**WORK ITEM:** What should you transcribe? Every line from the top of the records below through the line with "Given: Click the Add credit button", exactly, and no pictures.
AVAILABLE RECORDS Start Marker
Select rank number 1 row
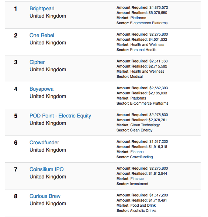 pos(103,15)
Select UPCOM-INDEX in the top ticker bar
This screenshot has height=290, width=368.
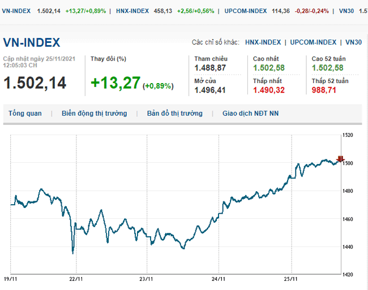click(246, 11)
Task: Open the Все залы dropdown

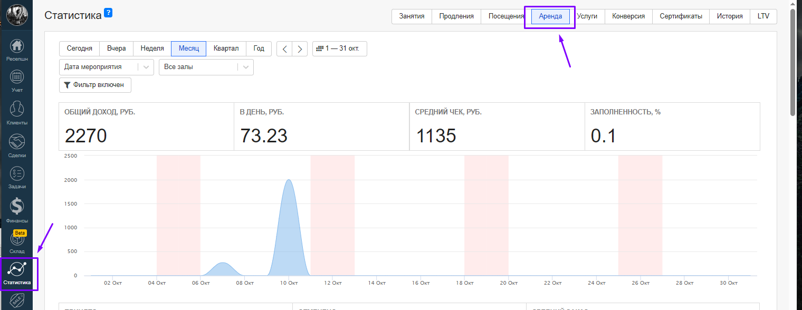Action: click(x=206, y=67)
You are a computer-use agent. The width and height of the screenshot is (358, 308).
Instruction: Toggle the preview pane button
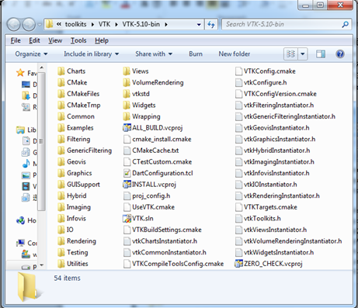tap(321, 54)
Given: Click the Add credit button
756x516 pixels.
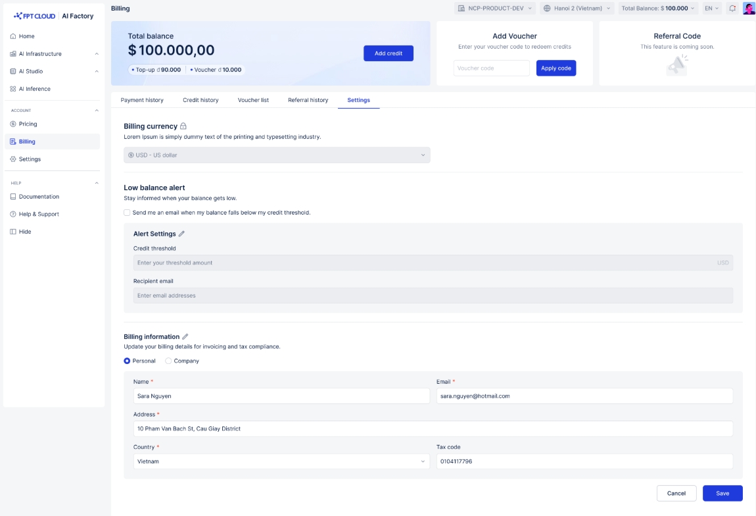Looking at the screenshot, I should tap(388, 53).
AVAILABLE RECORDS End Marker
**YOUR SOLUTION:**
Select rank number 1 row
 pos(103,15)
Select UPCOM-INDEX in the top ticker bar
This screenshot has height=290, width=368.
click(246, 11)
Task: Open the Все залы dropdown

Action: click(x=206, y=67)
You are a computer-use agent. The width and height of the screenshot is (358, 308).
Instruction: Toggle the preview pane button
tap(321, 54)
Given: Click the Add credit button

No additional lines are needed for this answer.